# [Task brief]
Reproduce word for word the lines below, beginning at the line that contains "You are a GUI" and stopping after the line that contains "Viewport: 900px width, 582px height.".

# [Records for this exercise]
____

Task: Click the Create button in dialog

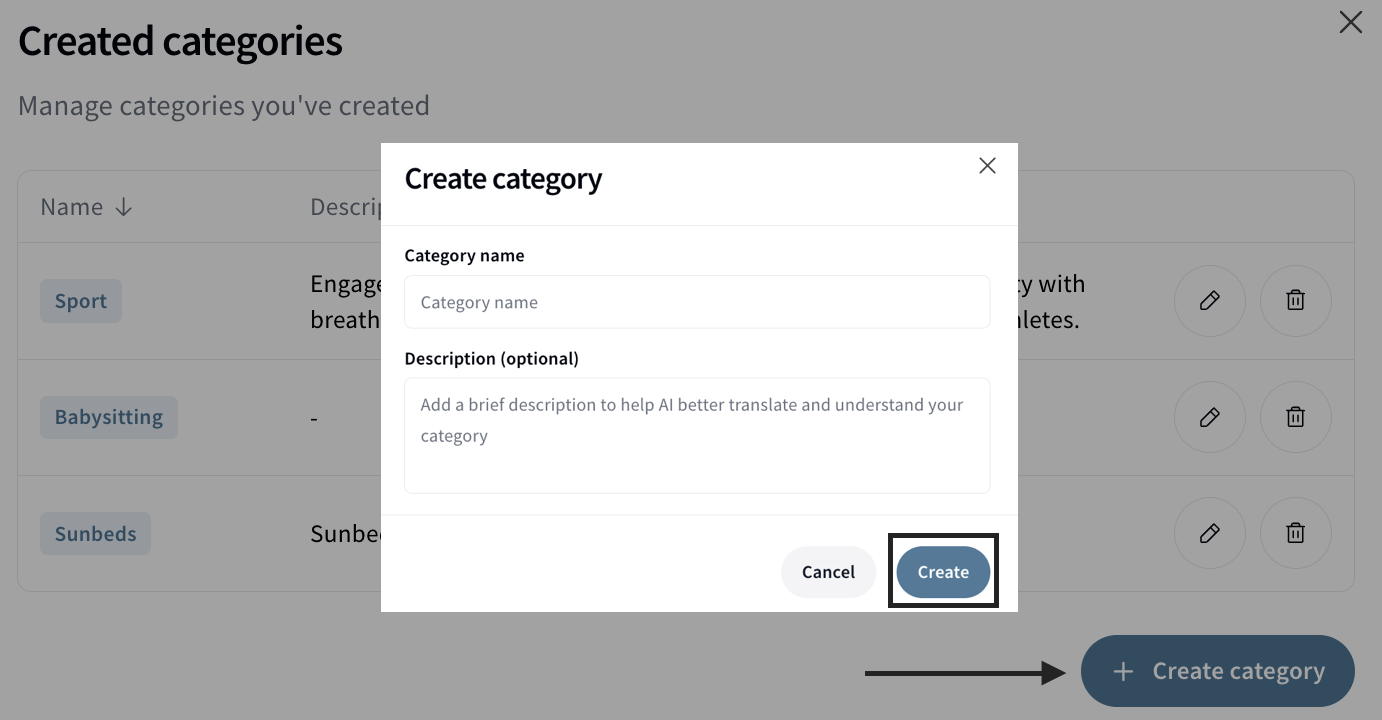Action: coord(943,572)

____

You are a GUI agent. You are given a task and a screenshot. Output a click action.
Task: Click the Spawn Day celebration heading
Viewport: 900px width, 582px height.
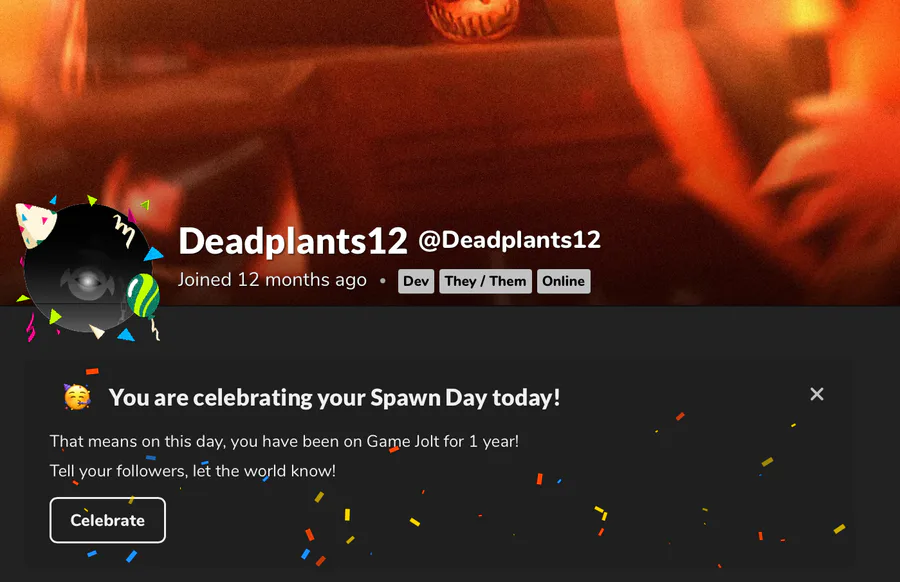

____

# [Task result]
You are a GUI agent. You are given a task and a screenshot. Output a click action.
Task: Click the Spawn Day celebration heading
Viewport: 900px width, 582px height.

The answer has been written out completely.